US contact tracing workforce surpasses 50,000: 4 things to know

The COVID-19 contact tracing workforce in all U.S. states and territories reached 53,116, according to NPR‘s latest survey, done in collaboration with the Johns Hopkins Center for Health Security.

The survey is based on states’ number of case counts over the past 14 days and uses the Contact Tracing Workforce Estimator developed by The Fitzhugh Mullan Institute for Health Workforce Equity at the George Washington University in Washington, D.C.

Four things to know:

1. Contact tracers help track COVID-19 cases and exposure. They call those who are infected and find their contacts to notify them of their exposure risk so they can take precautions. 
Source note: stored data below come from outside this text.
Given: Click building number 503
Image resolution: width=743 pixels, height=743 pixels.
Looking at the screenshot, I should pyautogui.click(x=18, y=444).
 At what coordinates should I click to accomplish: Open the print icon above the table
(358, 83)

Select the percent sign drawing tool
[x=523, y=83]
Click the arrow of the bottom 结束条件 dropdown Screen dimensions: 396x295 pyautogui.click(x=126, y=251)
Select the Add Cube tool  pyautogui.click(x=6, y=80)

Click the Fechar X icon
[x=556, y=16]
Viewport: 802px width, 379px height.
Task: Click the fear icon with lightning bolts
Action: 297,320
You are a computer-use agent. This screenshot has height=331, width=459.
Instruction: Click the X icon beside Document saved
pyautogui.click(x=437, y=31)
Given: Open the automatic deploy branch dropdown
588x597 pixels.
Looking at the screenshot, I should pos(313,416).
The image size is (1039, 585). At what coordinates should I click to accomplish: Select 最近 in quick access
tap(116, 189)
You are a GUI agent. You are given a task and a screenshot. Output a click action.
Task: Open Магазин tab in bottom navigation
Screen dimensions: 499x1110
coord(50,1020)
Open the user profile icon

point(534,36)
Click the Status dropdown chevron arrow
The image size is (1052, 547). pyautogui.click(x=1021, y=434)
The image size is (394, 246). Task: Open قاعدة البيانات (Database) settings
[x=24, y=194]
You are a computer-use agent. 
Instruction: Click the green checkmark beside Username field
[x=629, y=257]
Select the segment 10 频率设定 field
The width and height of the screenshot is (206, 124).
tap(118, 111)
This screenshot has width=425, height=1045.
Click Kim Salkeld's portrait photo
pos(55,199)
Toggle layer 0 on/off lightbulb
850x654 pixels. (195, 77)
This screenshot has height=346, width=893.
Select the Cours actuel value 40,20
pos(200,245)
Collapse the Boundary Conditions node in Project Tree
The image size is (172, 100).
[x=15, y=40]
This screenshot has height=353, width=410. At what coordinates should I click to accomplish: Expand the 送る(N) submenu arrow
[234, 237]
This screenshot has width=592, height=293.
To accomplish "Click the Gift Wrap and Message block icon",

2. The latest count of 53,116 contact tracers marks a roughly 30 percent increase from NPR‘s August survey, although an increase in the number of states that are now included was a factor, the publication reported. Still, NPR notes that the count remains lower than the more than 100,000 that public health experts have called for since the pandemic started.

3. NPR‘s latest survey showed Oregon, Vermont and Washington, D.C., have enough contact tracers, and the states of Maine, Montana, New York and Hawaii have enough when including reserve staff. More than 40 states do not have enough to meet their needs.

4. More than half of surveyed states told NPR said they plan to hire more contact tracers.